Victoria participates in ‘period poverty’ research project

Society of Saint Vincent de Paul, Victoria Youth Empowerment Society join province-wide efforts

A Victoria organization is participating in a provincial research project aimed at learning more about barriers faced by people living in poverty.

The United Way and B.C. government have partnered up for the Period Promise Research Project, giving out grants to 15 non-profit agencies across the province to provide free menstrual products to those in need.

In Victoria, the Society of Saint Vincent de Paul and Victoria Youth Empowerment Society will be receiving $95,000 to purchase pads and tampons to be distributed to the region’s low-income community.

READ ALSO: Province offers grants for free tampons, pads to ease ‘period poverty’ in B.C.

While an estimated one in seven Canadian girls have missed school due to their periods, the extent of the impact that a lack of access, or ‘period poverty,’ has on low-income communities is relatively unknown.

That’s why the research project aims to learn how widespread and detrimental the need for these products is across B.C. Participating non-profits will track the number of people served, which products are used and provide a survey that asks participants how a lack of access to menstrual products has impacted their lives.
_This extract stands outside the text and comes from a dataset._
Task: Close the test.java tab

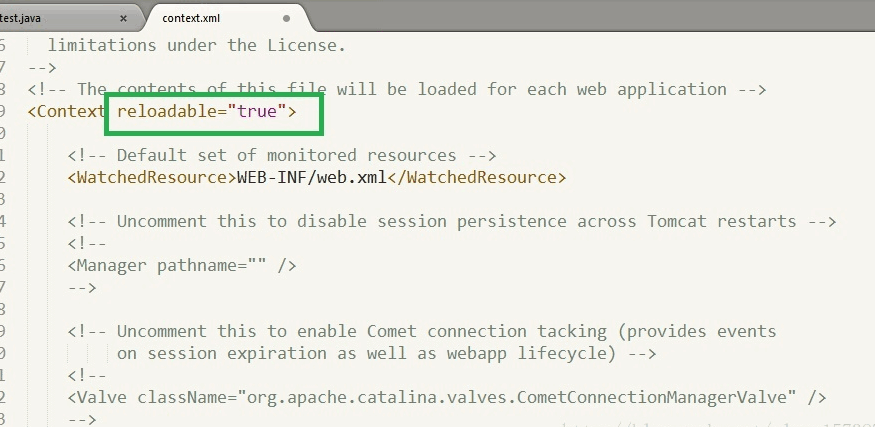Action: point(123,18)
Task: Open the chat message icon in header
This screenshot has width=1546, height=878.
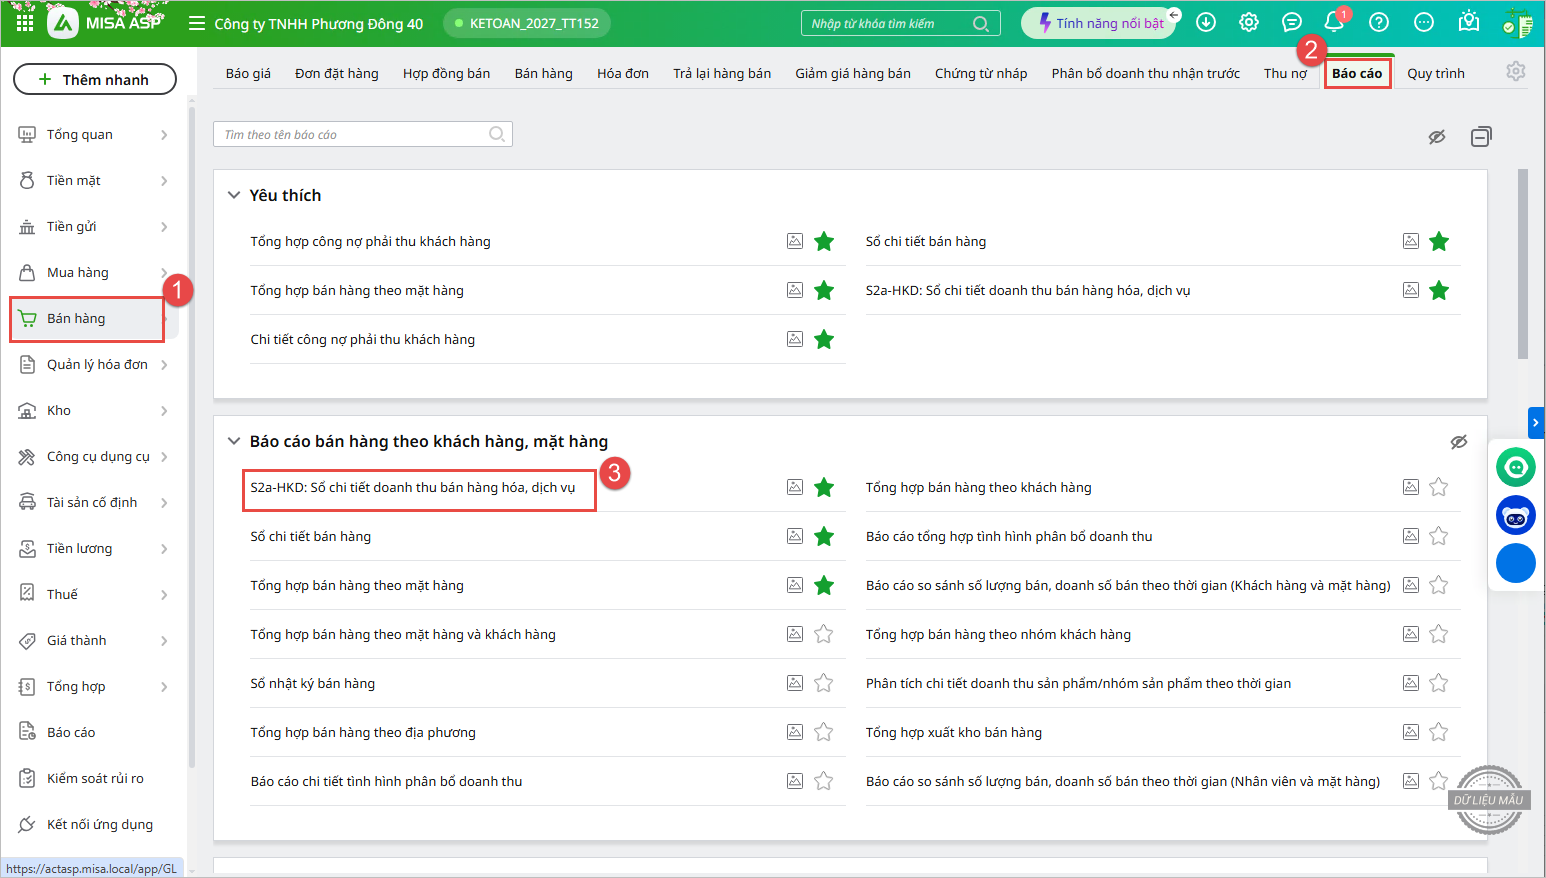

Margaret Forbes, the director of support services at Victoria’s Society of Saint Vincent de Paul, noted the organization was well-suited for the program since it already offers food and hygiene products at its shopping pantry.

“We know that people are paying 70 per cent of their income to rent here,” Forbes said. “Having access and offsetting the cost of these products which are really an essential for women would be huge … It’s $10 to $20 every month that is a grocery cost that could be offset.”

READ ALSO: Victoria fulfills period promise with free menstrual products

Forbes said the research portion of the project appealed to the society too.

“It’s a big issue for women and girls because they need them in order to function in their day,” Forbes added. “I think that kind of data is really going to drive the province’s decision to make [menstrual products] more widely available for not just one year. So we’ll be encouraging people to take the survey … This is a way for people to speak up about how this issue limits their lives and the benefits they can see in receiving these products.”

The Society of Saint Vincent de Paul expects to begin distributing the products at its downtown location (833 Yates St.) in early August.